§ **Source text**:
For instance, if your dataset records have a properties.expected_output field, you can reference it to compare against a known-good answer:
Compare the assistant's response to the expected output.
Expected output: {{ properties.expected_output }}Validate before you scale
Always test your Judge on a small sample before scaling to thousands of events:
- Select a Source between Traffic or Dataset.
- Optionally filter the events (using the same filter language as in Explorer)
- Use the Try it button to run the Judge on all events or click on a row to analyze a single event.
Run on 10–20 records and inspect every judgment:
- Check agreement: do the Judge's scores match what you'd give?
- Check stability: does the Judge score similar inputs consistently?
- Check failure patterns: are there undefined answers or contradictions?
If the Judge disagrees with your expectations, revise the instructions before scaling up.
[Developer] Use Judges programmatically
The SDK lets you create, manage, and version Judges from code. Useful for automated Campaign workflows or teams that want Judge definitions in version control.
import os
from mistralai.client import Mistral
mistral = Mistral(
api_key=os.getenv("MISTRAL_API_KEY", ""),
)
# Classification Judge
classifier = mistral.beta.observability.judges.create(
name="Response Quality Classifier",
description="Classifies responses as excellent, acceptable, or poor",
model_name="mistral-medium-latest",
instructions="""You are evaluating the quality of an AI assistant's response.

§ **Raw data**:
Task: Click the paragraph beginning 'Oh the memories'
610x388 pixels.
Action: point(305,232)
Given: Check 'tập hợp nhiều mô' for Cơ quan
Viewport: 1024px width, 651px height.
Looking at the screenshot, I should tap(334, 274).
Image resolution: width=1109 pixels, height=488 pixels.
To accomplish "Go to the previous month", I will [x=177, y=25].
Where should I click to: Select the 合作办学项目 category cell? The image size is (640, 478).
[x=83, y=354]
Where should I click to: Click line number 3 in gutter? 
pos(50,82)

§ **The exercise**: Can you continue the Judges guide above from the point where it stops?

§ **Reply**:
Conversation:
{{ conversation_history }}
Evaluate the assistant's final response based on:
- Accuracy and correctness
- Helpfulness and relevance
- Clarity and conciseness
Classify as:
- excellent: Fully addresses the question with accurate, clear information
- acceptable: Addresses the question but with minor issues
- poor: Fails to address the question or contains significant errors""",
output={
"type": "CLASSIFICATION",
"options": [
{"value": "excellent", "description": "High quality, accurate response"},
{"value": "acceptable", "description": "Adequate but improvable"},
{"value": "poor", "description": "Inadequate or incorrect"}
]
},
tools=[]
)
print(f"Classifier created: {classifier.id}")
# Regression Judge
scorer = mistral.beta.observability.judges.create(
name="Helpfulness Score",
description="Rates response helpfulness on a 1-5 scale",
model_name="mistral-small-latest",
instructions="""Rate the helpfulness of the assistant's response.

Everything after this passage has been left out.